2492. Minimum Score of a Path Between Two Cities

Problem Description

In this problem, we are working with a graph that represents a system of cities and bidirectional roads connecting these cities. The graph is composed of n cities, which are numbered from 1 to n. The roads are represented by a 2D array roads, where each element in the array is a trio [a, b, distance]. This trio indicates that there is a road connecting city a and city b with a distance of distance. It's important to note that the graph of cities may not be fully connected, meaning some cities may not have a direct path to others.

The "score" of a path in this graph is a little unique; rather than summing up the total distance or considering average distance, the score is defined as the minimum distance of any road in that particular path. Put another way, out of all the roads used in a path, the score is the distance of the shortest one among them.

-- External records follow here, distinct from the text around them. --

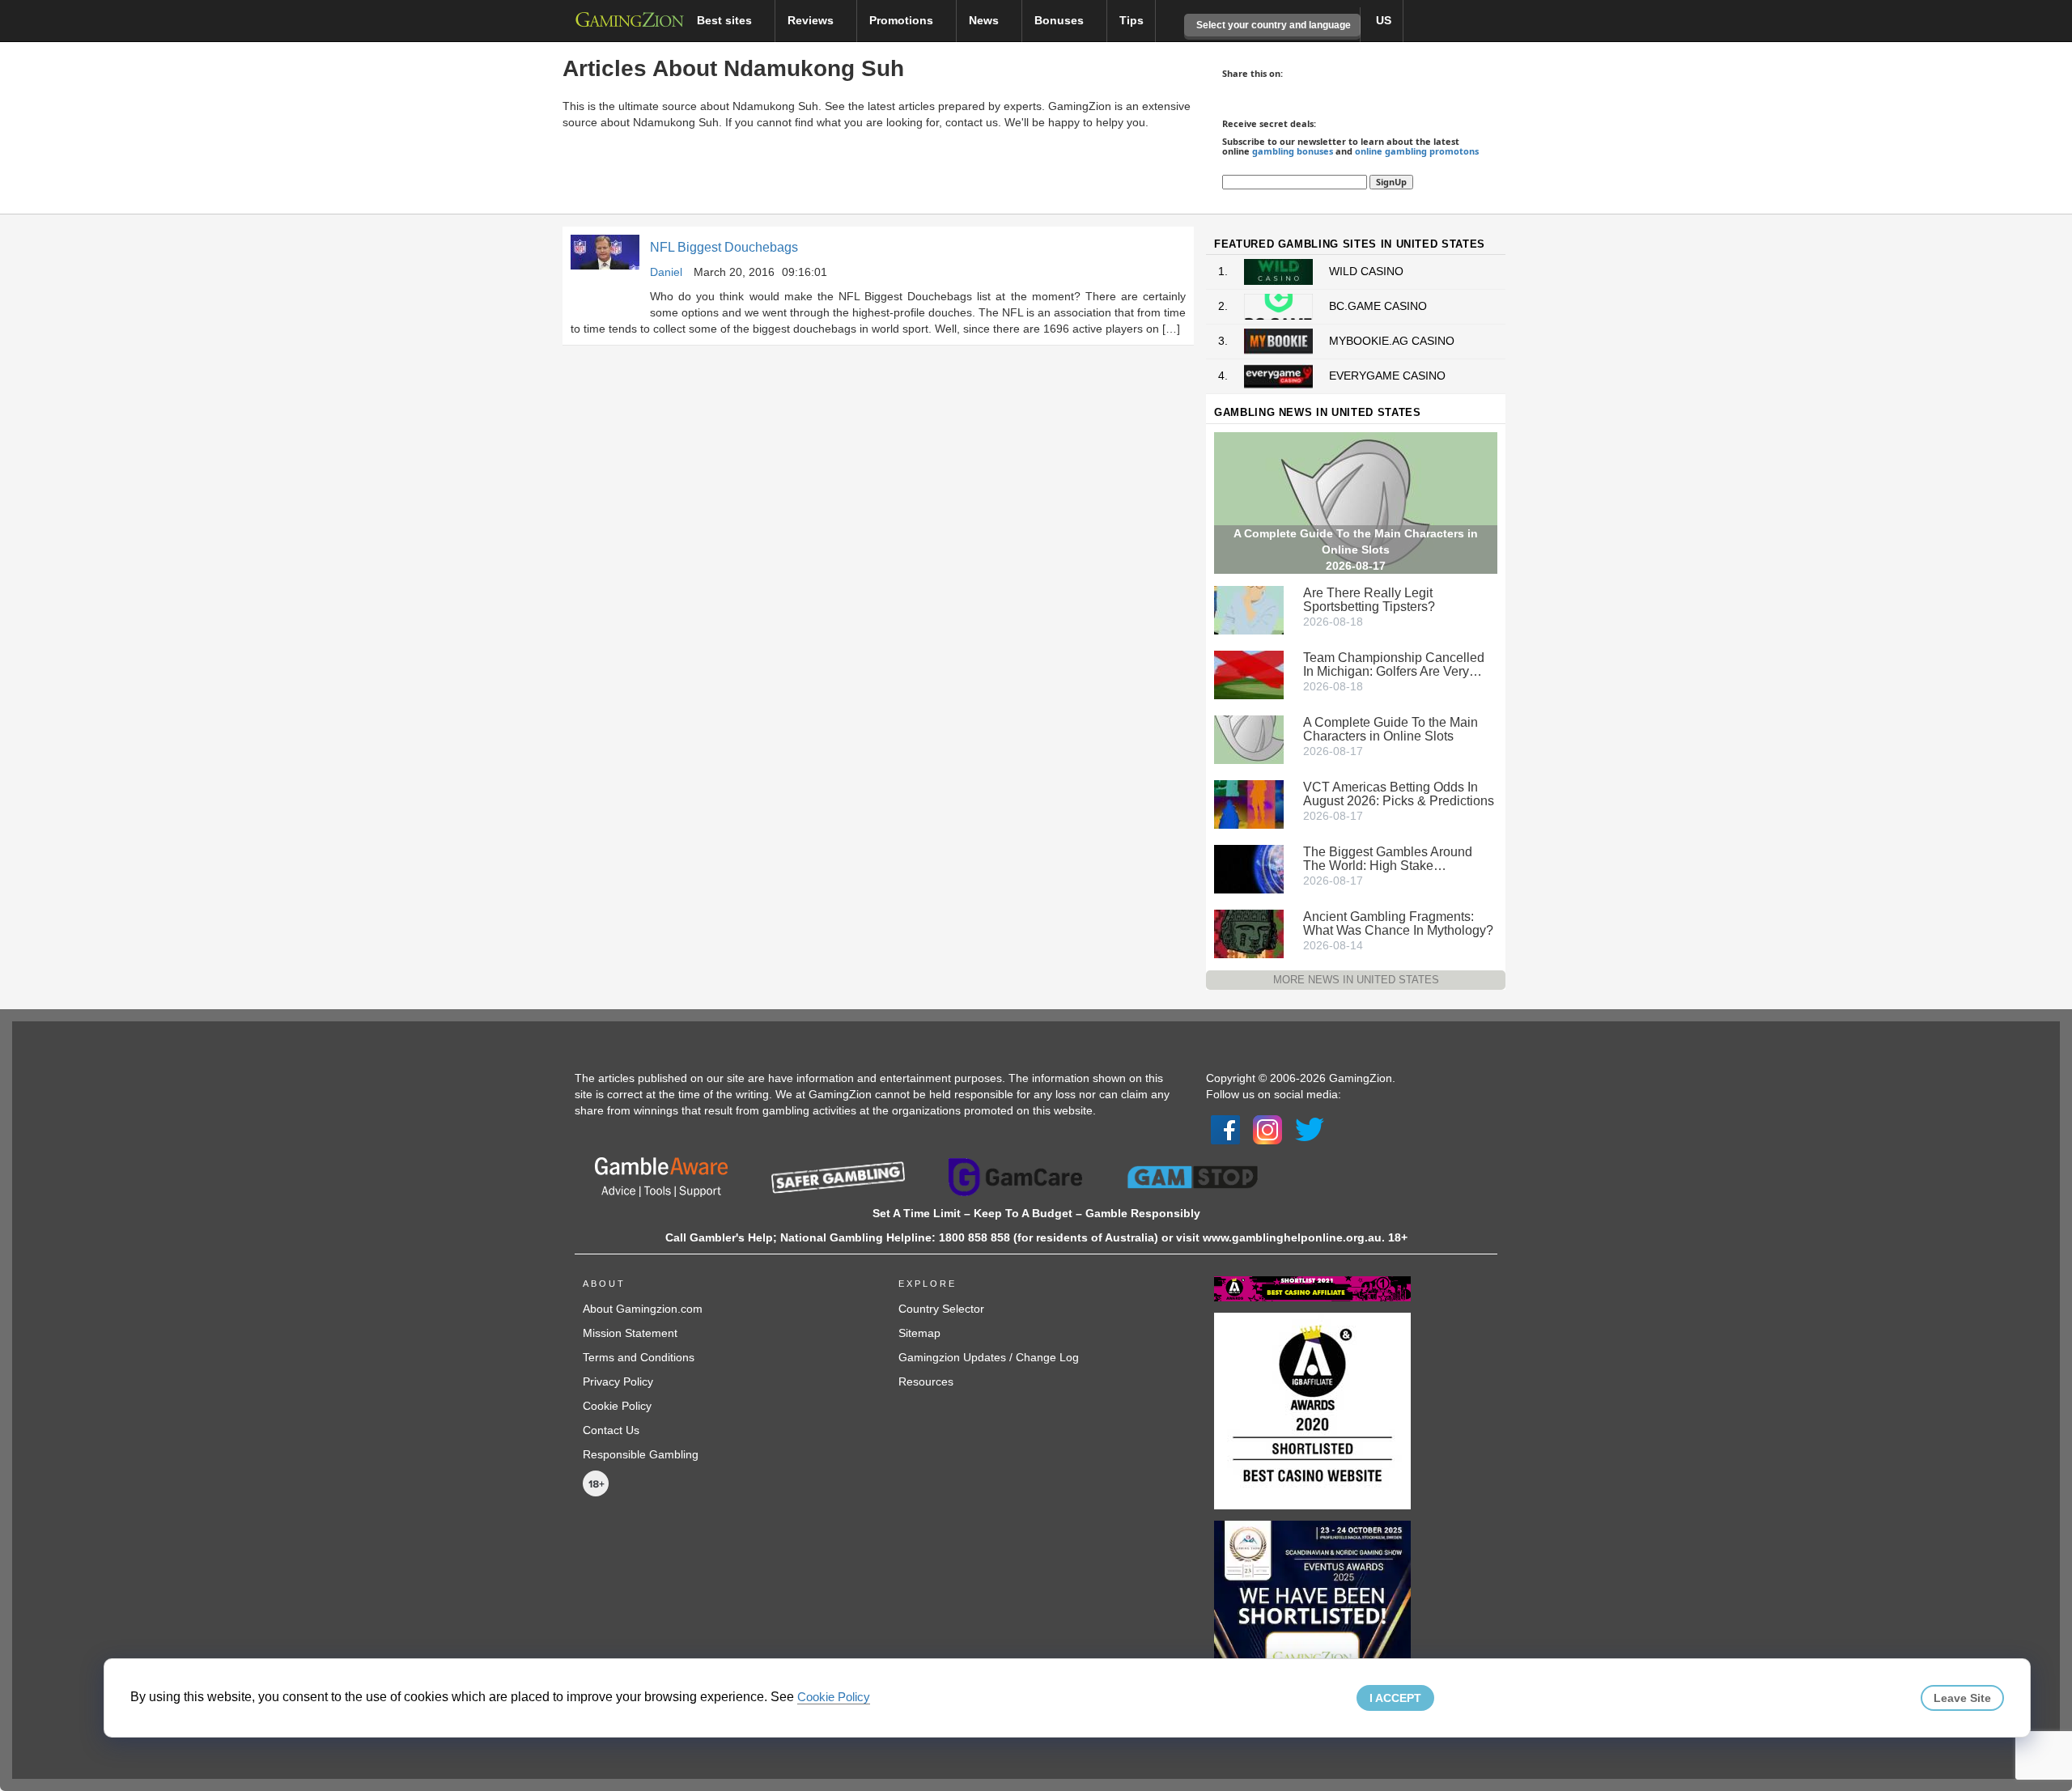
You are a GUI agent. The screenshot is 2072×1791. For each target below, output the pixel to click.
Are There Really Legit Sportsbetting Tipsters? (1369, 599)
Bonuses (1060, 20)
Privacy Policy (618, 1381)
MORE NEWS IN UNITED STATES (1356, 980)
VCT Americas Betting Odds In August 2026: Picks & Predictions (1398, 794)
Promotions (902, 20)
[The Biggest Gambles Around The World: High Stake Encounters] (1249, 867)
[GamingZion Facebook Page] (1225, 1129)
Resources (925, 1381)
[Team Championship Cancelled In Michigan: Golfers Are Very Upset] (1249, 673)
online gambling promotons (1417, 151)
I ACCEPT (1395, 1697)
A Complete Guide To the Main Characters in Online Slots (1390, 729)
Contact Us (611, 1430)
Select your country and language (1272, 25)
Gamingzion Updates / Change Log (988, 1357)
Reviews (812, 20)
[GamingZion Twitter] (1309, 1129)
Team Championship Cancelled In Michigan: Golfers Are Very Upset (1393, 664)
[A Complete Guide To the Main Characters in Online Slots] (1249, 738)
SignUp (1391, 182)
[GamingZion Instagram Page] (1267, 1129)
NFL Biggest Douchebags (724, 247)
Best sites (726, 20)
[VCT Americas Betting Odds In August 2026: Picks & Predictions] (1249, 802)
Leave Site (1962, 1697)
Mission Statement (630, 1332)
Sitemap (919, 1332)
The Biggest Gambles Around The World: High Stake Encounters (1387, 858)
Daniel (666, 271)
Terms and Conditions (638, 1357)
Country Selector (941, 1308)
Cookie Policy (617, 1405)
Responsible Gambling (640, 1454)
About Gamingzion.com (643, 1308)
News (985, 20)
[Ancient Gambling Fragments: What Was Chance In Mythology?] (1249, 932)
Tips (1131, 20)
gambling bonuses (1292, 151)
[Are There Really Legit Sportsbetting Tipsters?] (1249, 608)
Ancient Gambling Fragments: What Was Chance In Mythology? (1398, 923)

Our goal is to determine the minimum possible score of a path between city 1 and city n. A few rules apply to paths:

  • A path is simply a sequence of roads connecting two cities; it may pass through intermediate cities.
  • It is permissible for a path to include the same road more than once, if necessary.
  • You can go through cities 1 and n multiple times to find the path with the optimal score.
  • There is at least one path between city 1 and city n in all test cases.

Ultimately, we want to compute the highest "weakest" road in the best path from city 1 to city n.

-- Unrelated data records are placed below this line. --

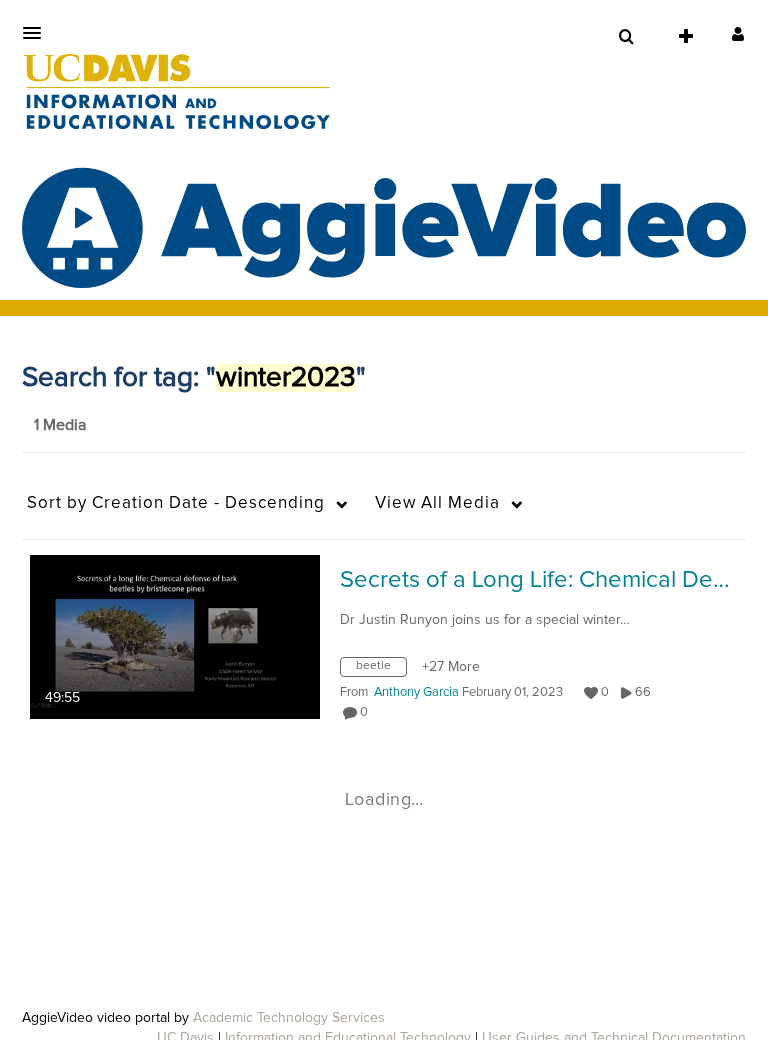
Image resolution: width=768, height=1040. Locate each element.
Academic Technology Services (289, 1018)
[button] (38, 33)
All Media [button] (437, 503)
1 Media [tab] (60, 425)
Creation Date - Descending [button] (176, 503)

To solve this problem, we can utilize Depth-First Search (DFS) to explore all possible paths from city 1 to city n. As we perform DFS, we track the minimum distance encountered along the current path. Before starting DFS, we initialize the answer ans with a value representing infinity (inf), because we will be minimizing this score as we go along.

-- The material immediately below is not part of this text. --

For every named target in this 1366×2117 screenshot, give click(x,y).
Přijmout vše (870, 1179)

To apply DFS, we first create a defaultdict of lists called g, which will be our graph where the keys are city numbers and the values are lists of tuples representing connected cities alongside the respective distances. We also create a list vis of boolean values, initialized to False, that keeps track of the cities that have been visited to prevent revisiting them in the current path exploration.

Our DFS process named dfs() takes a city i as an argument and iterates through all of its connections. For each adjacent city j with distance d to city i, we minimize ans with d to find the smallest distance seen so far along this path segment. We also mark j as visited and perform DFS from j. The process recursively continues until we have exhausted all possible paths.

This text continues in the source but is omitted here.